AIM OF THE TASK. Copy out the material below verbatim, from its first line through the line that contains "pos(665,100)", and stop there.

# start of DATA SHOWN

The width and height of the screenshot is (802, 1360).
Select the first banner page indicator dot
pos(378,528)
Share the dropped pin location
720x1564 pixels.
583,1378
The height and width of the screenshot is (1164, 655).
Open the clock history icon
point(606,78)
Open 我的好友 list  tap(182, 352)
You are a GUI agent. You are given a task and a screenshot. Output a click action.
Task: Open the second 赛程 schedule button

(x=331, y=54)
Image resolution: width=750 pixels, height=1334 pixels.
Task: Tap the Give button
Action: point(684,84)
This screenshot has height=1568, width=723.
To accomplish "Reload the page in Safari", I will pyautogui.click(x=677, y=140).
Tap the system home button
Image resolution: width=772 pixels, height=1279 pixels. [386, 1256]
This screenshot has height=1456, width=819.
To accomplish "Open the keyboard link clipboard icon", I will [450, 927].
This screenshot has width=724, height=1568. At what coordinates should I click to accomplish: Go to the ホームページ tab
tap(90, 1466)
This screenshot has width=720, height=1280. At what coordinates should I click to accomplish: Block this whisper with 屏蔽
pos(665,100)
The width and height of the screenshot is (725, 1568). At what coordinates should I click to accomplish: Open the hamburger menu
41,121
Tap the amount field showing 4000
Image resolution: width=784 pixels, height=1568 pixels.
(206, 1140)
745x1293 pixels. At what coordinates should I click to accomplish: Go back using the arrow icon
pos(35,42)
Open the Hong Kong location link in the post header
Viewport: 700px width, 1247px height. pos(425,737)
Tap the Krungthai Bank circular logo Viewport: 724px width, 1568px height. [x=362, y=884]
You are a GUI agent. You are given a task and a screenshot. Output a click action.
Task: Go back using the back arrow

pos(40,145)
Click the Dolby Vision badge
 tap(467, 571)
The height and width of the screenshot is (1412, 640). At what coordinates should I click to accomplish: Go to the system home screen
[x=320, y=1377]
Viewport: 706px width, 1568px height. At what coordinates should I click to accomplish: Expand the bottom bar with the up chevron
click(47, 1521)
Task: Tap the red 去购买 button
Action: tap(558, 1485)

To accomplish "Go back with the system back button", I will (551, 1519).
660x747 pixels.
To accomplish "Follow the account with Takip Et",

# end of DATA SHOWN

SOLVED PROBLEM.
The width and height of the screenshot is (802, 1360).
Select the first banner page indicator dot
pos(378,528)
Share the dropped pin location
720x1564 pixels.
583,1378
The height and width of the screenshot is (1164, 655).
Open the clock history icon
point(606,78)
Open 我的好友 list  tap(182, 352)
You are a GUI agent. You are given a task and a screenshot. Output a click action.
Task: Open the second 赛程 schedule button

(x=331, y=54)
Image resolution: width=750 pixels, height=1334 pixels.
Task: Tap the Give button
Action: point(684,84)
This screenshot has height=1568, width=723.
To accomplish "Reload the page in Safari", I will pyautogui.click(x=677, y=140).
Tap the system home button
Image resolution: width=772 pixels, height=1279 pixels. [386, 1256]
This screenshot has height=1456, width=819.
To accomplish "Open the keyboard link clipboard icon", I will [450, 927].
This screenshot has width=724, height=1568. At what coordinates should I click to accomplish: Go to the ホームページ tab
tap(90, 1466)
This screenshot has width=720, height=1280. At what coordinates should I click to accomplish: Block this whisper with 屏蔽
pos(665,100)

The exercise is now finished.